The Link Between Chronic Pain and Depression
Living with persistent arthritis pain significantly raises the risk of depression. Among people referred to comprehensive pain programs, anywhere from 8 to 50 percent meet the criteria for major depression. The risk is tied directly to how many pain complaints a person has: in one analysis of over 1,000 patients, depression prevalence was 12 percent in those with three or more pain complaints, compared to just 1 percent in those with one complaint or none.
The connection isn’t just about the pain itself. Loss of independence and reduced mobility are the key drivers. When pain forces someone to stop participating in social activities, hobbies, or work, the risk of depression increases sharply. This is especially relevant for arthritis because the disease tends to erode function gradually. People don’t lose everything at once. They stop gardening, then stop cooking, then stop leaving the house. Each loss compounds the psychological toll.

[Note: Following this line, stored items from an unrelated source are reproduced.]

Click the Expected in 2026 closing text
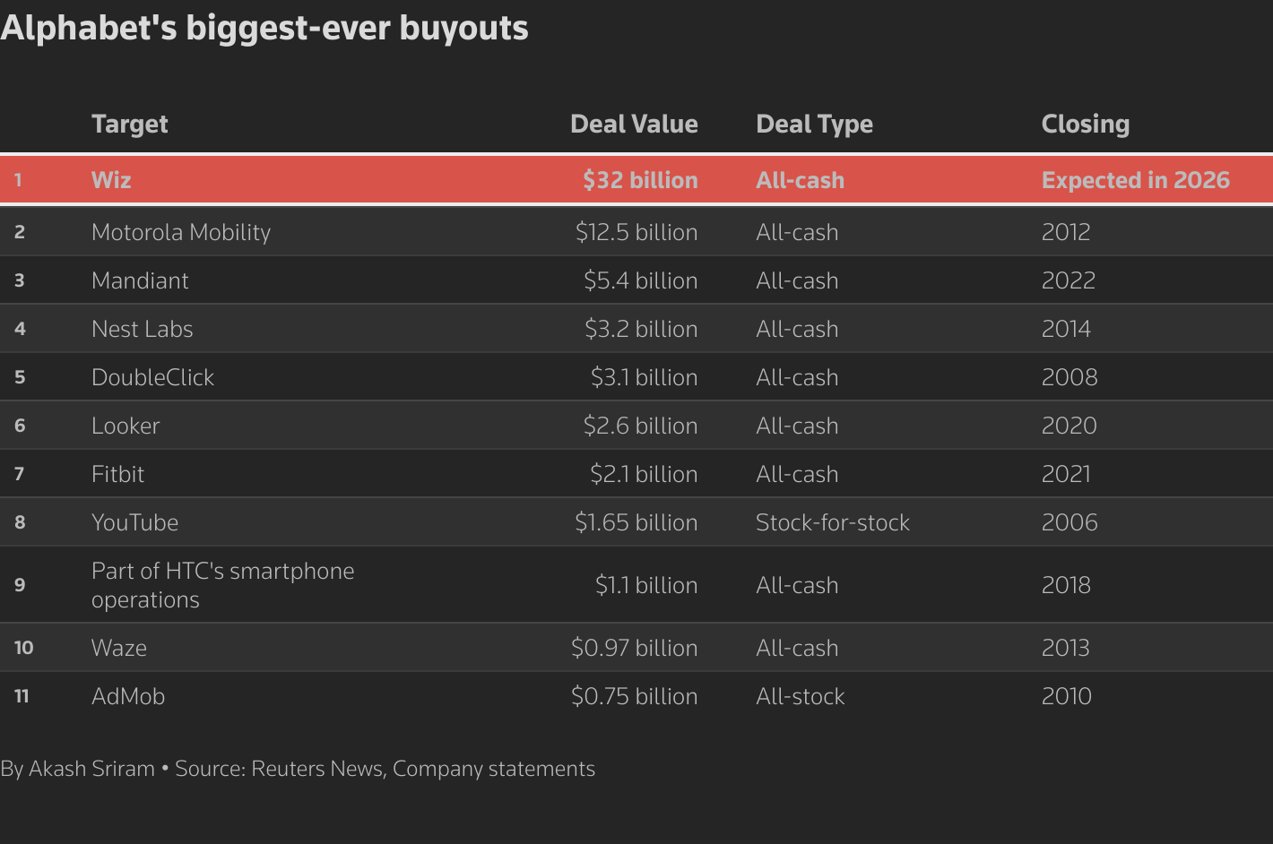This screenshot has height=844, width=1273. (x=1135, y=180)
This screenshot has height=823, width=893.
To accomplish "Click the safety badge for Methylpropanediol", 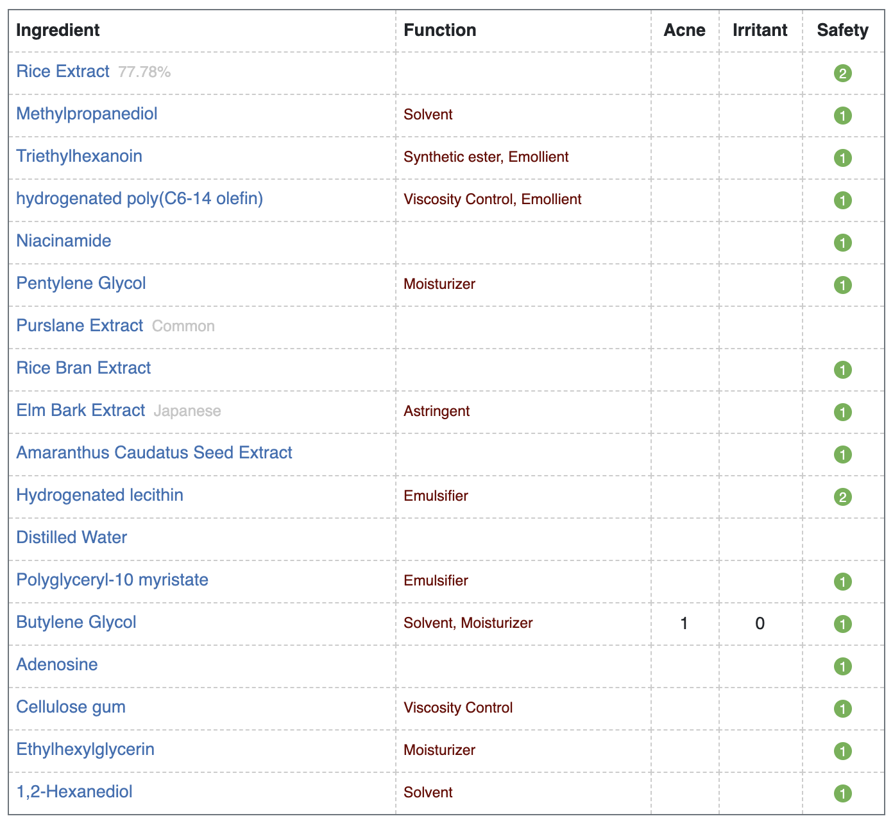I will (842, 116).
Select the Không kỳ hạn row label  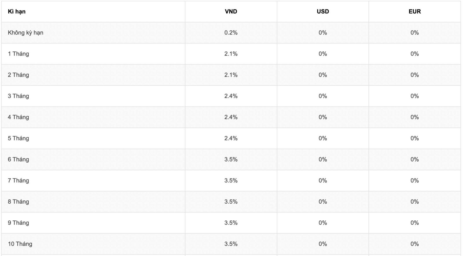pos(25,33)
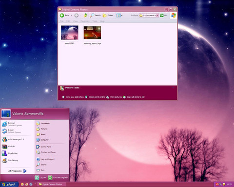Open the File menu

[x=61, y=21]
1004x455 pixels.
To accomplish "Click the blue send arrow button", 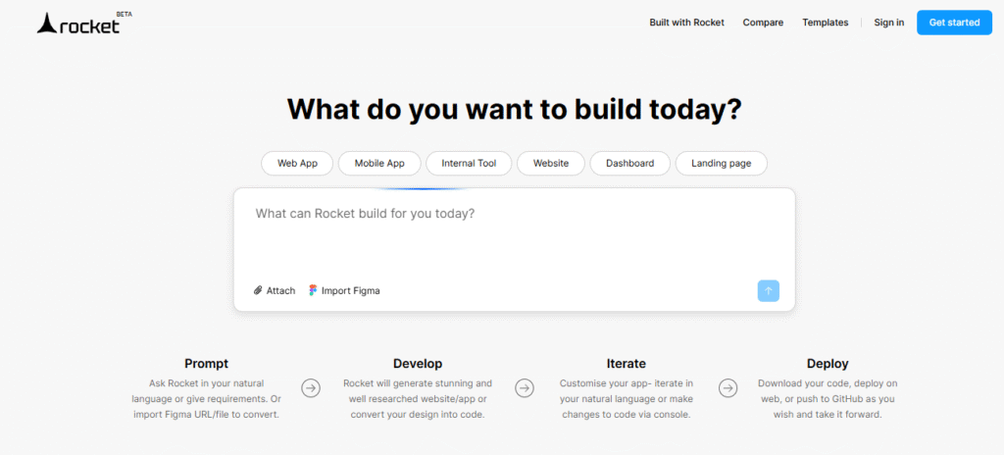I will [x=769, y=291].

Depression also changes how the brain processes pain signals. People with both chronic pain and depression experience pain more intensely than those with pain alone, creating another self-reinforcing cycle. Treating one without addressing the other tends to produce limited results, which is why pain management programs increasingly screen for mood disorders alongside physical symptoms.
Why Arthritis Pain Gets Worse Over Time
In osteoarthritis, the progression is largely mechanical. As cartilage thins, bone surfaces come closer together, increasing friction and triggering inflammation. Eventually, bone spurs form and the joint structure changes permanently. Each of these stages brings a new layer of pain. Early on, the joint’s sensory nerves are simply more sensitive to pressure than they should be, a phenomenon called sensitization. Later, as nerve fibers in the joint sustain actual damage, pain becomes less tied to activity and more constant.
The nervous system also adapts in ways that amplify pain. In advanced disease, the spinal cord and brain can begin facilitating pain signals rather than dampening them. This is the opposite of what happens in acute injury, where the body’s natural pain-suppression systems kick in. In chronic arthritis, those systems may weaken or even reverse, actively boosting the signals coming from the joint. This helps explain why two people with identical joint damage on an X-ray can have dramatically different pain experiences.
Rheumatoid arthritis follows a different trajectory. Without treatment, ongoing inflammation erodes cartilage and bone from the inside, and flares can become more frequent and affect more joints. Modern treatments have changed this trajectory for many people, but those who go years without diagnosis or whose disease doesn’t respond well to treatment can develop severe, disabling joint damage.